Unite

Press Release

Unite reveals 14 per cent 'NHS privatisation tax'

17 February 2011

The government is planning a 14 per cent 'NHS privatisation tax' to help private healthcare companies take-over great swathes of the health service, Unite, the largest union in the country, said today (Thursday,17 February).

Unite, which has 100,000 members working in the health service, said that the 14 per cent includes taxpayers subsidising the corporation tax that the private healthcare companies will incur on the profits they make on their NHS contracts. Other elements include 'help' with pension provision and building costs.

Unite research has discovered that the Impact Assessment – which accompanies the Health and Social Care bill - indicates that private providers will be given a 14 per cent 'leg up' - for every £100 they spend in the new NHS 'market', the taxpayer will be made to refund them £14.

Unite's National Officer for Health, Karen Reay said: 'If this is mirrored across private healthcare company contracts worth hundreds of million of pounds, the taxpayer subsidy could be immense.'

'In a nutshell, this is a NHS privatisation tax specifically designed to help private healthcare companies gobble up lucrative NHS contracts for the benefit of their shareholders – some of the very companies that have donated £750,000 to the Tories since David Cameron became leader in 2005. There is a clear conflict of interest here.'

Healthcare companies that have financially supported the Tories include the TLC Group, IC Technology, Sovereign Capital, as well as the wife of former chairman of Care UK (which gets almost all of its business from the NHS). Private hospital chain, Circle sponsored a fringe meeting at the Tory party conference addressed by Health Secretary, Andrew Lansley.

Karen Reay said: 'This will be a national scandal if MPs don't step in now and modify this deeply flawed bill.

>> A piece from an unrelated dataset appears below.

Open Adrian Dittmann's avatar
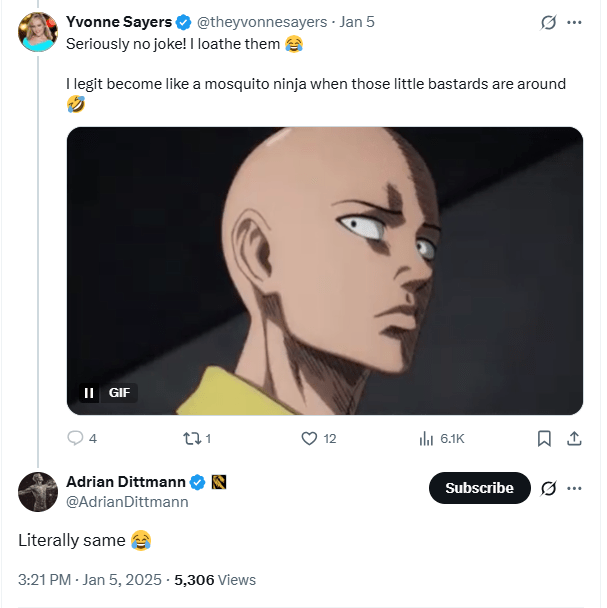Screen dimensions: 607x608 [x=37, y=491]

What we are seeing is a potential 'smash and grab raid' on already hard-pressed taxpayers.'

Unite said that the reason that the bill has been structured in this way is that the NHS does not pay corporation tax on its activities; that private companies want public funding for providing pension provision for the staff they employ; and these firms complain that the NHS already has buildings in place, that they would have to provide.

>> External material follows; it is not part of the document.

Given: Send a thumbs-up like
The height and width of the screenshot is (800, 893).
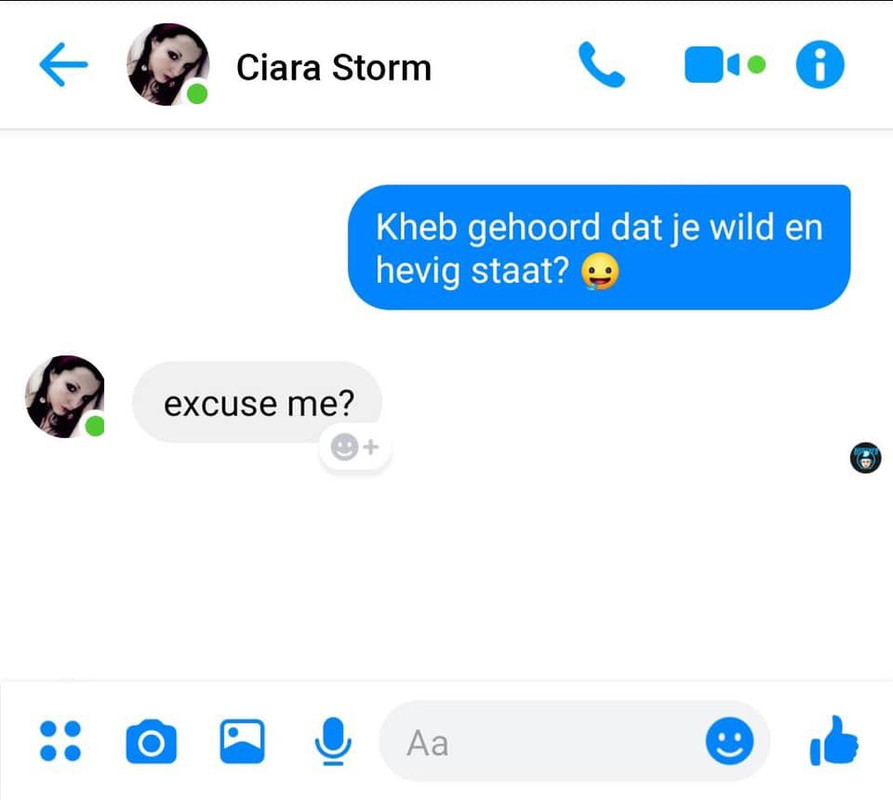Looking at the screenshot, I should click(834, 740).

Karen Reay said: 'The NHS is currently enjoying its highest public satisfaction levels since 1983 – the public obviously like what a state-funded universal service, free at the point of delivery, is delivering. So why are funds going to be diverted from patient services to pay for the coalition's NHS privatisation tax.'

Unite is also challenging claims made by Deputy Prime Minister, Nick Clegg that there will be no subsidy to the private sector to allow them to make a grab for NHS contracts.

Karen Reay said: 'According to our research, this is definitely not the case – private companies will be receiving substantial support from the taxpayer. Therefore, the question has to be asked: 'Is Pinocchio the latest recruit to the Liberal Democrats?'

Notes:

1. Clause 104 of the Health and Social Care bill, currently before parliament, would give the competition regulator, Monitor, the power to "specify different prices ... in relation to different descriptions of provider". [Clause 104, subsection (6), page 95, line 15]

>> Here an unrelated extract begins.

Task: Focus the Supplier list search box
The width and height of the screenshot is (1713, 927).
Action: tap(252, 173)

2. The government's combined impact assessments for the Bill make clear that they anticipate Monitor using this power to set a higher price (the "tariff") for private providers than for NHS providers. Paragraph B108 proposes that "the tariff methodology" is "developed in such a way as to move towards a fairer playing field by setting different prices for different providers in order to recognise different levels of implicit subsidies". Paragraph B55 estimates that the implicit subsidies amount to 14% in favour of NHS organisations. On this basis, private providers would be paid a 14% premium tariff.

3. This has been confirmed in a legal opinion by leading public sector legal firm Hempson's.

4. Of the 14 per cent figure that the government cited, two per cent of the "implicit subsidy" is on the basis that NHS providers do not pay corporation tax, while providers do, making their costs higher. This means that the government NHS would effectively be paying back the tax that private health companies pay on their profits.